Single-pass RO for dialysis water costs GBP 25K to GBP 60K for a 32-station unit. Second-pass RO adds GBP 15K to GBP 35K but improves bacterial rejection 10-fold and reduces TOC leakage, significantly improving bacteriological compliance at machine inlet points. EDI is rarely used in dialysis applications; the cost is disproportionate to the marginal quality improvement over second-pass RO.
Ultrafilters at each dialysis machine inlet (0.04 micron, GBP 300 to GBP 800 each) add GBP 10K to GBP 25K for a 32-station unit. Replacement every 3 to 12 months at GBP 10K to GBP 20K/year is a recurring cost. However, ultrafilters at machine inlets are mandatory for hemodiafiltration (HDF) and strongly recommended for ultrapure dialysis fluid, both of which are becoming clinical standard.
Producing installation, operational, and performance qualification documentation to NHS and ISO 13485 standards adds GBP 5K to GBP 20K to commissioning costs. Facilities without this documentation face extended time to clinical commissioning approval, potentially delaying patient treatment by 4 to 12 weeks.
Key Regulations & Standards
The primary standard governing dialysis water quality, treatment train requirements, monitoring protocols, and quality management for all haemodialysis and hemodiafiltration applications. Compliance is mandatory for CQC registration of dialysis units in England and is audited during CQC inspections.

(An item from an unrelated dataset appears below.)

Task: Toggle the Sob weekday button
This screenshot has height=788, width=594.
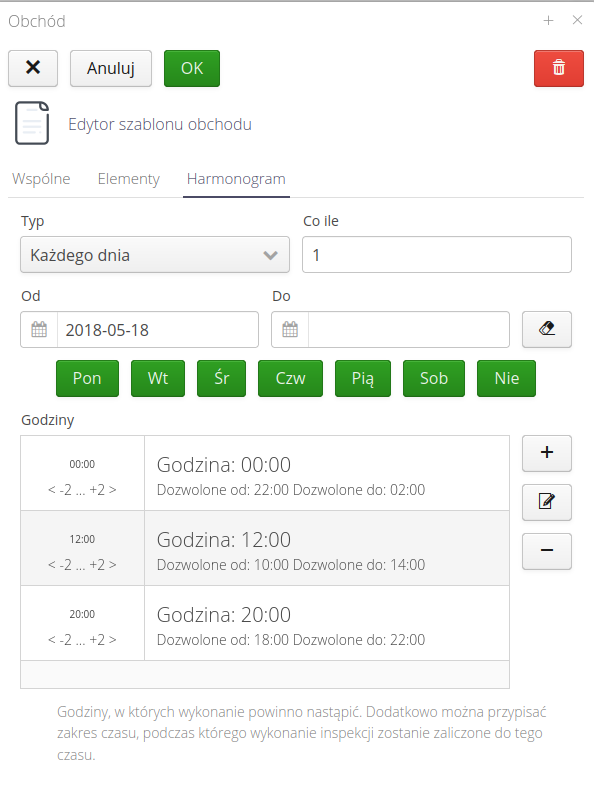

Dialysis water treatment systems are classified as medical devices. Manufacturers and service organisations must hold ISO 13485 certification demonstrating a quality management system covering design, manufacture, installation, and servicing. NHS trusts should verify current certification scope at contract award.
CQC inspects renal units against Fundamental Standards including safe care (Regulation 12). Water quality non-compliance creating patient safety risk (bacteriological or endotoxin exceedances) triggers CQC enforcement action. CQC has issued improvement notices to dialysis units following AAMI bacteriological action-limit failures.
Clinical dialysis units producing ultrapure dialysis fluid (HDF) that exceeds standard AAMI limits must apply MHRA GMP principles for water used in manufacturing medicinal products in clinical settings. This includes validated processes, controlled change management, and documented batch records for each sanitisation cycle.